Los miembros de Alcohólicos Anónimos hablan de un fenómeno que siempre me ha llamado la atención. Gracias a su trabajo para dejar el alcohol alcanzan lo que llaman «la cuarta dimensión de la existencia», que equivale a un nivel de bienestar y felicidad mucho mayor del que nunca imaginaron. Su nueva orientación espiritual les permite descubrir una nueva vida.

Todos podemos adquirir esa orientación hacia la virtud, la bondad y la belleza: más felicidad y paz de las que nunca imaginamos.

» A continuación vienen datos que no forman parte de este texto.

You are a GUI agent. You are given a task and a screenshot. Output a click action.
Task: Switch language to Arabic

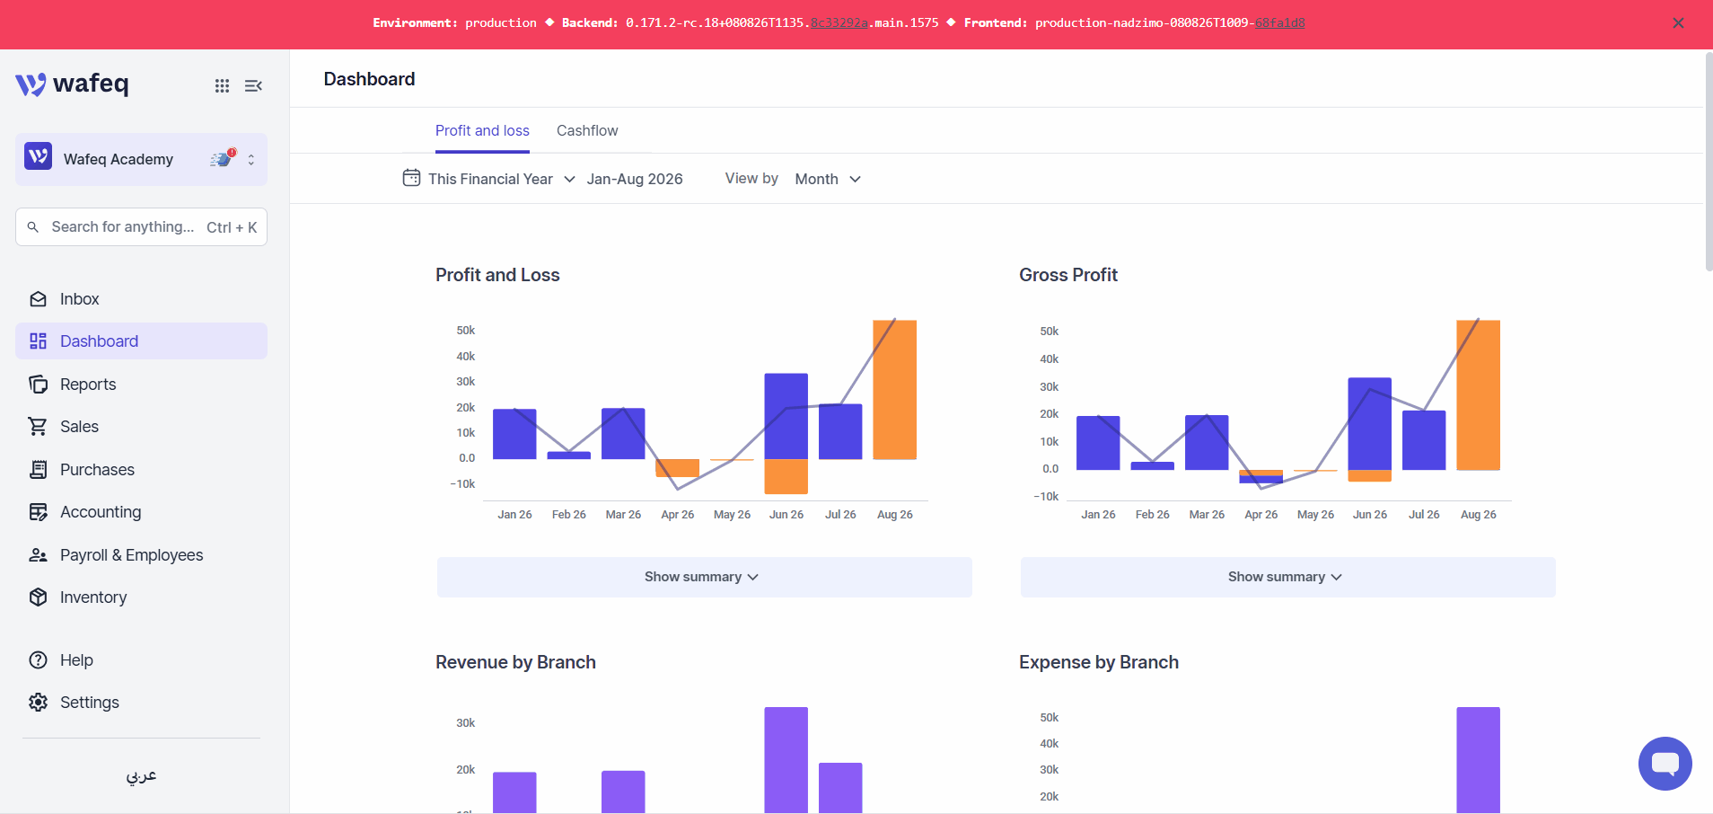coord(141,775)
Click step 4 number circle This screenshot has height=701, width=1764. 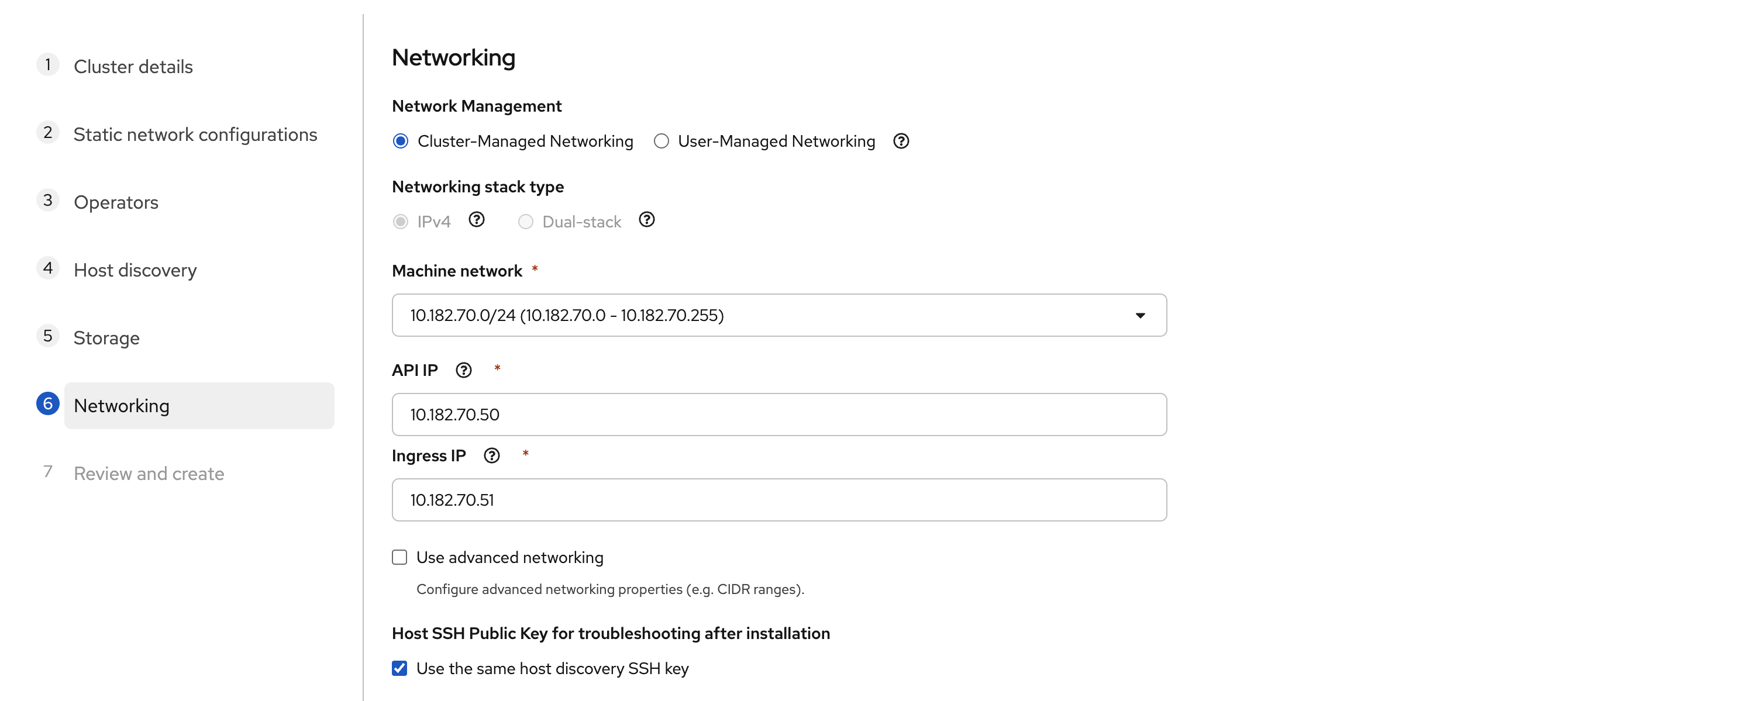[x=48, y=268]
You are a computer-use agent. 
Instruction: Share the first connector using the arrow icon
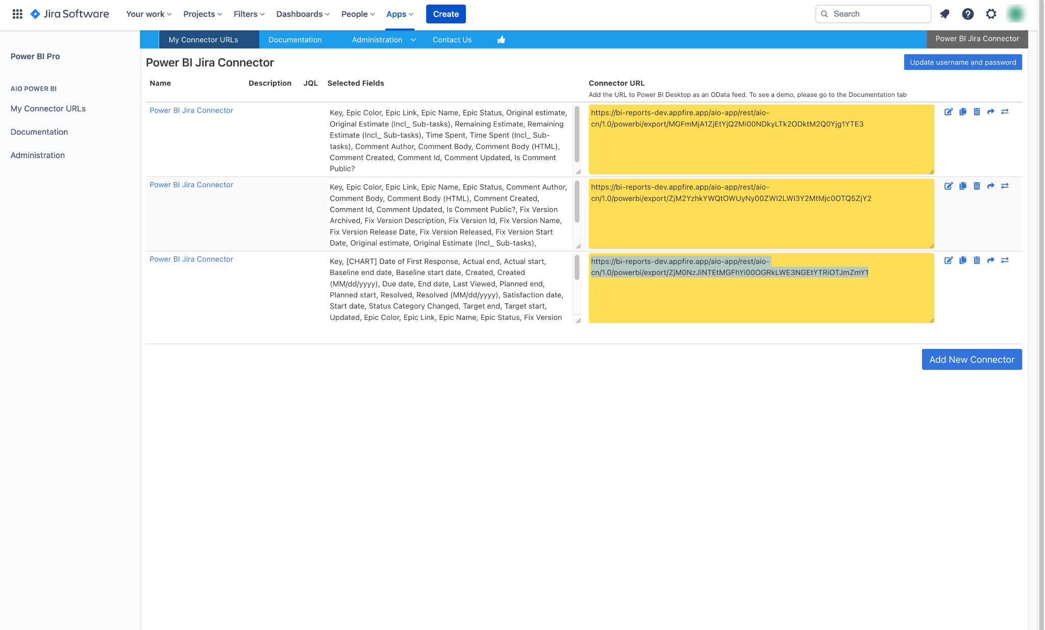991,112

LA ANSIEDAD NO ES UNA DESVENTAJA

Como hemos visto, cuando estamos aquejados de ansiedad o depresión —o cualquier síntoma— pensamos que ese «desastre emocional» nos va impedir llevar una vida normal. Y si estamos en una cafetería y entran unos muchachos alegres, sosegados, llenos de energía vital, les miramos con envidia y tristeza: «¡Soy un enfermo! Todo el mundo tiene sus facultades en su sitio y puede disfrutar de la vida».

Pero esa no es la forma racional de encarar el tema. Por el contrario, tenemos que decirnos: «Mi vida va a cambiar. A través de la virtud, estos síntomas me van a hacer descubrir la cuarta dimensión de la existencia, que es un lugar mucho mejor».

En este capítulo hemos aprendido que:

  • La ansiedad, las depresiones, el cansancio crónico y demás malestares producidos por la mente se desvanecen cuando dejamos de tenerles miedo.
  • Cada vez que pensemos que el síntoma nos ha fastidiado la vida y que no podremos ser felices hemos de pensar: «¡Mi vida va a ser mejor, solo que de otra forma!».
  • El placer de la virtud es superior a cualquier otro. Podemos ser muy felices aunque tengamos depresión o ansiedad si nos orientamos hacia la virtud.
  • Algunas de las virtudes que nos ayudarán a perderle el miedo a la depresión o la ansiedad son el amor de pareja, la honestidad total y darse a los demás.